Je n’oublierai pas de citer deux points importants:
– Un article récent dans la gazette des communes mettait en garde les collectivités qui voulaient s’engager dans la location d’un bien immobilier – c’est dire l’intérêt d’être bailleur!
– Dans les déclarations de patrimoine des Présidents de la République, des membres du Gouvernement, on voit que si certains disposent d’une résidence principale voire d’une résidence secondaire, rares sont ceux à mettre en location un logement (pourtant quel est le ministre du logement qui ne met pas en avant l’intérêt d’être propriétaire voire bailleur?). Par contre ces élus disposent souvent de placements mobiliers « conséquents » dont certains (la plupart) sont en assurance vie! Allez comprendre!

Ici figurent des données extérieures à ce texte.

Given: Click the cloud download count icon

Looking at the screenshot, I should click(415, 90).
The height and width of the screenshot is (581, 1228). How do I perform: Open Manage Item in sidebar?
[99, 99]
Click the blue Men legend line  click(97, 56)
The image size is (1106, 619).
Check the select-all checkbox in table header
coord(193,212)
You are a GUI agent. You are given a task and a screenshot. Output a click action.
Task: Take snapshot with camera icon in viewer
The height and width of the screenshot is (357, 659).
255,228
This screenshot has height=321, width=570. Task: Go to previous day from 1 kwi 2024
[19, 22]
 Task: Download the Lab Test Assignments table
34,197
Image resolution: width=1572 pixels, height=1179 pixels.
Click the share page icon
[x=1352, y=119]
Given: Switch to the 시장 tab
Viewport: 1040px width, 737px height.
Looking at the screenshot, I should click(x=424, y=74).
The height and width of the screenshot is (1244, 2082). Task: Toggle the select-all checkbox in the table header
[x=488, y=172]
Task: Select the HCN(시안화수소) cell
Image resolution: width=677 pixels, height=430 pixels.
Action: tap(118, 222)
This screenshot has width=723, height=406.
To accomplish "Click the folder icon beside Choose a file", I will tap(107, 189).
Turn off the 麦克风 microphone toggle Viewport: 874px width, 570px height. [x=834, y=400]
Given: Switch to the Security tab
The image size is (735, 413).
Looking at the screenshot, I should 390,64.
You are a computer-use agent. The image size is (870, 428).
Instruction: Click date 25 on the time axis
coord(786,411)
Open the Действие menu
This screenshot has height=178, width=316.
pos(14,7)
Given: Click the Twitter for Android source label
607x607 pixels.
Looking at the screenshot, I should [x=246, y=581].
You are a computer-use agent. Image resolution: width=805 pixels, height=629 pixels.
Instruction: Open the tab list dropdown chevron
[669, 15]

Maintenant, comme cela ne suffit plus, on veut mettre en place des contraintes financières supplémentaires pour obliger les propriétaires à faire les choix attendus par les élus.
Un personnage célèbre a dit « il est interdit d’interdire »!

Ne pourrait-on pas favoriser les propriétaires bienveillants en réduisant:
– leur taxe foncière,
– la liste des travaux non déductibles des impôts,
– leur impôt sur le revenu,
– leurs différentes contraintes dont les déclarations et les relations bailleur-locataire mieux équilibrées.

En fait, j’enfonce des portes ouvertes. mais certains vont me dire que si on accepte de fixer le montant du loyer à une valeur définie au niveau départemental, on peut alors avoir une réduction de 15% ou de 35% des revenus à déclarer.
J’ai fait ce calcul: étant donné le taux de TF (près de 80%) et des autres prélèvements dont la CSG, le bénéfice obtenu est plus faible qu’auparavant.

J’aurai donc une question aux élus et à leurs collaborateurs qui ont eu ces idées géniales: seriez-vous d’accord de gagner moins en travaillant plus?